▶ _Исходные данные_
━━━━━━━━━━
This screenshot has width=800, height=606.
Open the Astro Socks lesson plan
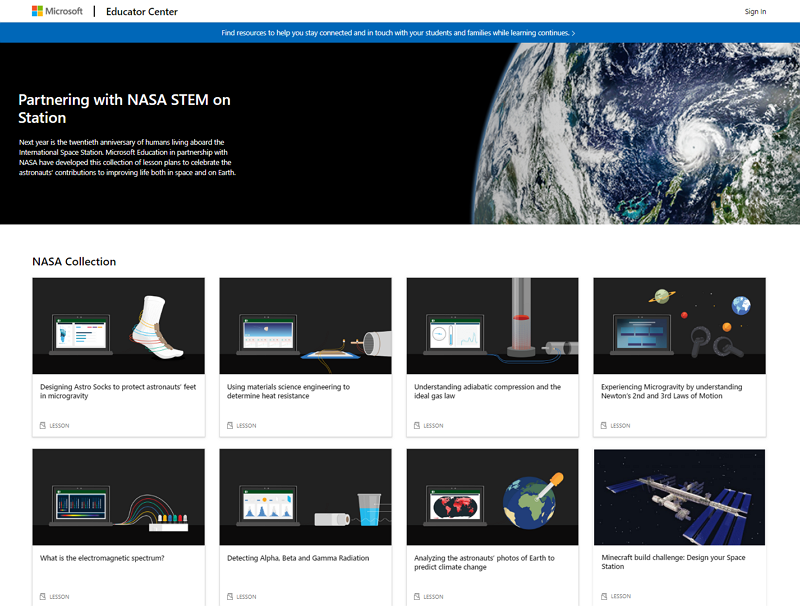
━━━━━━━━━━
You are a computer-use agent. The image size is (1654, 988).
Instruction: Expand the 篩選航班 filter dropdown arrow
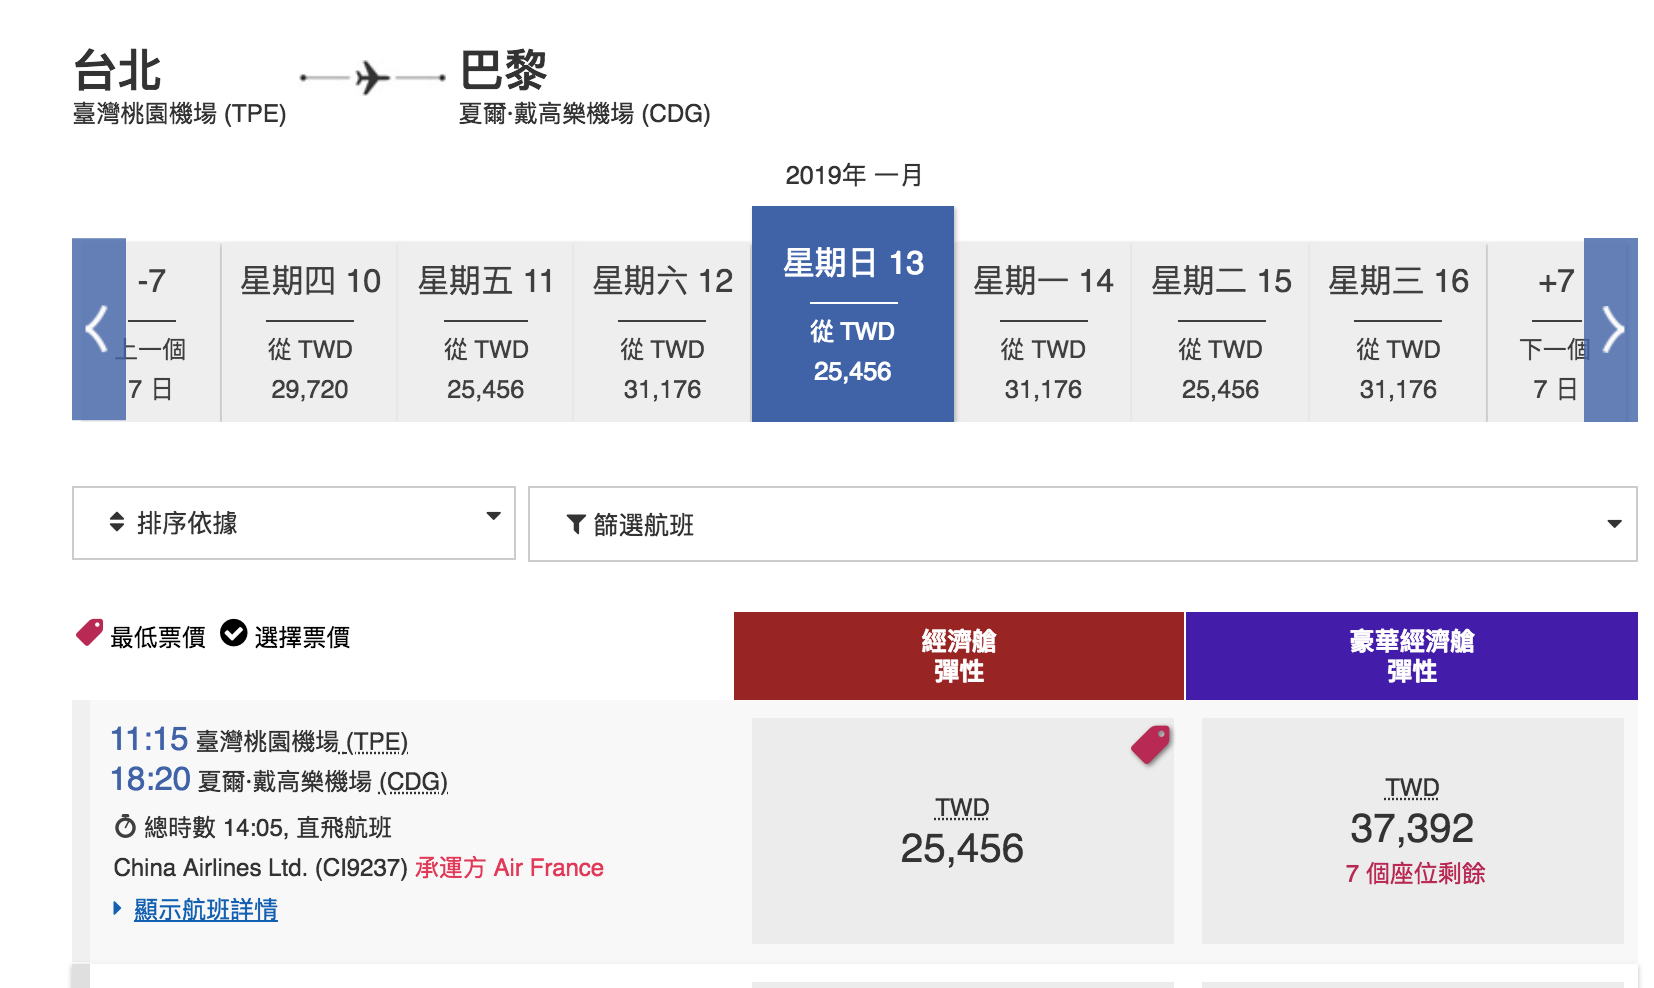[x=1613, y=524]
━━━━━━━━━━
Можете дословно воспроизвести строки, начиная со строки с «You are a computer-use» и заканчивая строкой с «[x=1613, y=524]» включительно, но без изображений?

▶ _Результат выполнения_
You are a computer-use agent. The image size is (1654, 988).
Instruction: Expand the 篩選航班 filter dropdown arrow
[x=1613, y=524]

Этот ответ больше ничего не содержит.